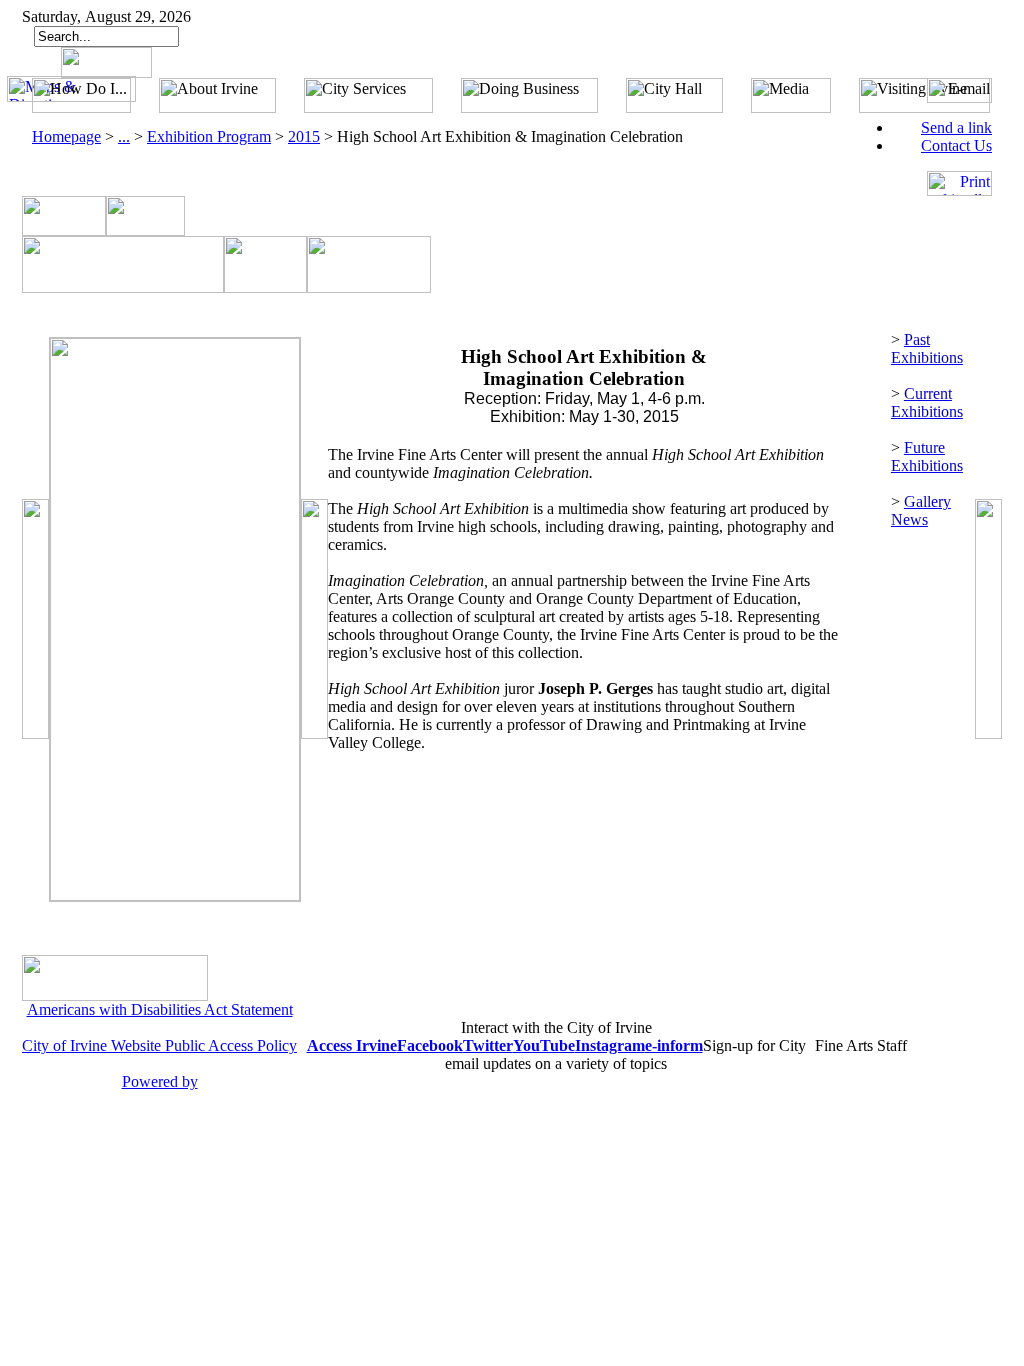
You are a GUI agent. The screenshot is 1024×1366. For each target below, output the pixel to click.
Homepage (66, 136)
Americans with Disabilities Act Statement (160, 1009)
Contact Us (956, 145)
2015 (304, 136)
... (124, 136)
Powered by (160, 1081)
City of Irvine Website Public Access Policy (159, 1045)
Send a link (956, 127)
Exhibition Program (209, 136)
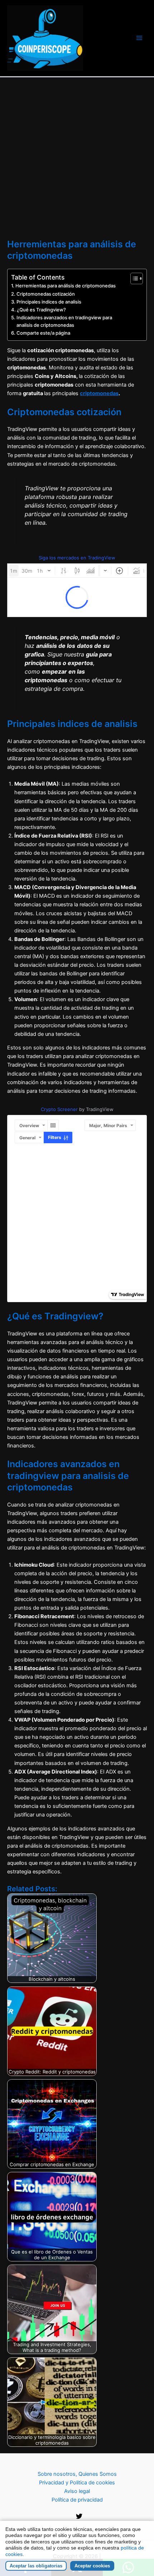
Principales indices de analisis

######

Problem to solve:
Every record is to be reproduced exactly, with no pictures included.

Output of the exercise:
You are a GUI agent. The screenshot is 1024×1366. For each target below, output the pixel to click.
Homepage (66, 136)
Americans with Disabilities Act Statement (160, 1009)
Contact Us (956, 145)
2015 (304, 136)
... (124, 136)
Powered by (160, 1081)
City of Irvine Website Public Access Policy (159, 1045)
Send a link (956, 127)
Exhibition Program (209, 136)
Principales indices de analisis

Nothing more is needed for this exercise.